● **Given problem**
Rewrite the lines starting with the line containing "You are a GUI" and going on through the line containing "सीएनसी मशीनीकृत अवयव और सामग्री (85, 39)", changing "Copyright" to "Urheberrecht" and leaving everything else as it is.

>> begin Extracted entries

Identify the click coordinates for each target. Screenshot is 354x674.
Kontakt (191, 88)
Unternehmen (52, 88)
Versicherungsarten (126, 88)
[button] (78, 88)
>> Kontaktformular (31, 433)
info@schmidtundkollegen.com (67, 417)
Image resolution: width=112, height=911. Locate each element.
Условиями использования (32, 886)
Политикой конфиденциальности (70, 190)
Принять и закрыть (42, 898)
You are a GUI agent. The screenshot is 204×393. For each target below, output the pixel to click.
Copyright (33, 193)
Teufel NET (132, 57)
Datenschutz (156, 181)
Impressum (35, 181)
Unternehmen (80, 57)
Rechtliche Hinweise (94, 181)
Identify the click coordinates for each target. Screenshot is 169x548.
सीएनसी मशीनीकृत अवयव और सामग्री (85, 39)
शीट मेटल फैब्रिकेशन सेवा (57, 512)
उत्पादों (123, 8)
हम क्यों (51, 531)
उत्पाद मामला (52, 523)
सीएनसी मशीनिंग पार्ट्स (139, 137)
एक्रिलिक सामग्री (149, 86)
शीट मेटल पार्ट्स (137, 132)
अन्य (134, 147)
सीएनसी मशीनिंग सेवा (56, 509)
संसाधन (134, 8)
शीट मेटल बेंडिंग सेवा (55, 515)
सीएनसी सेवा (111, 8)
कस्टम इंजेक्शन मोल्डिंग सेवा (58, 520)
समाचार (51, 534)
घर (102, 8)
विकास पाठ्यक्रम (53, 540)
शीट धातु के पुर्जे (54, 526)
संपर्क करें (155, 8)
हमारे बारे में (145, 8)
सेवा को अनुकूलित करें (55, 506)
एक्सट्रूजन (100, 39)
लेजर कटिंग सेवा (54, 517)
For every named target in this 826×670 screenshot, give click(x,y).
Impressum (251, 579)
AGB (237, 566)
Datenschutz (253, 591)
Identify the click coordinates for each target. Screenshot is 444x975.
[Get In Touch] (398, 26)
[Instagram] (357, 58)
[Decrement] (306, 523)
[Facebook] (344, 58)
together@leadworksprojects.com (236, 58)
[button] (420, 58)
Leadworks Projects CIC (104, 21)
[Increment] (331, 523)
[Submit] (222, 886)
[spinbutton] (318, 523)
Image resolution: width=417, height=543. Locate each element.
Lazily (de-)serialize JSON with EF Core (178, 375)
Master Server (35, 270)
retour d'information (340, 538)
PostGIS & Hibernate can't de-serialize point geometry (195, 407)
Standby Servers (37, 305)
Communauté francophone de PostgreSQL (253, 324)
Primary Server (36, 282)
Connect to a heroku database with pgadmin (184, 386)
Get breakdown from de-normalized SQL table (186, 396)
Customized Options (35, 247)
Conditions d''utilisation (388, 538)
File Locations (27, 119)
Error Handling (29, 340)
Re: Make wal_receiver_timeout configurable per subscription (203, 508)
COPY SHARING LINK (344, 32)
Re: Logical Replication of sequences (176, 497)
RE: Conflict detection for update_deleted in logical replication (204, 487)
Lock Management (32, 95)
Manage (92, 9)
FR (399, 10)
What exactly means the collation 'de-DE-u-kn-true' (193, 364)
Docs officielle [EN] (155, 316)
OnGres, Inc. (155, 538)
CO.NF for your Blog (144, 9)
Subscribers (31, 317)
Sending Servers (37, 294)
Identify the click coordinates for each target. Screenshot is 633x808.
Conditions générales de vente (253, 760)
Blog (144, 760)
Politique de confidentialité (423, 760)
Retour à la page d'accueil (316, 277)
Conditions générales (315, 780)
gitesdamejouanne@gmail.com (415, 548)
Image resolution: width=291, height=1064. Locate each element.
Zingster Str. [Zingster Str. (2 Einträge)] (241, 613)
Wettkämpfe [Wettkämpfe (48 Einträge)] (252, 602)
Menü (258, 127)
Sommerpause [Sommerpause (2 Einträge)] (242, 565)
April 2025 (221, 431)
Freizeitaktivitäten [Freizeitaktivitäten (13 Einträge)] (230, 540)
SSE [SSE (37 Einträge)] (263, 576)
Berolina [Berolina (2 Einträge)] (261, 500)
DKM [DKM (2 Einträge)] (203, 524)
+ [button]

>> end Extracted entries

● **Solution for this problem**
You are a GUI agent. The screenshot is 204×393. For each target below, output the pixel to click.
Urheberrecht (33, 193)
Teufel NET (132, 57)
Datenschutz (156, 181)
Impressum (35, 181)
Unternehmen (80, 57)
Rechtliche Hinweise (94, 181)
Identify the click coordinates for each target. Screenshot is 169x548.
सीएनसी मशीनीकृत अवयव और सामग्री (85, 39)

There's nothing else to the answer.